--- TASK TO COMPLETE ---
Below is a listing. Write out exactly its lines between the one holding "The width and height of the screenshot is (1056, 1148)." and the one holding "Click the print", inclusive.

--- DATA FOR THIS EXERCISE ---
————————
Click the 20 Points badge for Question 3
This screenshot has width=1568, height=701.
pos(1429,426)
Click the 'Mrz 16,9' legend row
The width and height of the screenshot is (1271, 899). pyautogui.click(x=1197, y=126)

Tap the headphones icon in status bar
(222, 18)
————————
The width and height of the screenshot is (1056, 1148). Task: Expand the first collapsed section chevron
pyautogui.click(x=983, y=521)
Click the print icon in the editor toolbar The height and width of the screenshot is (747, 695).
————————
--- TASK RESULT ---
The width and height of the screenshot is (1056, 1148). Task: Expand the first collapsed section chevron
pyautogui.click(x=983, y=521)
Click the print icon in the editor toolbar The height and width of the screenshot is (747, 695).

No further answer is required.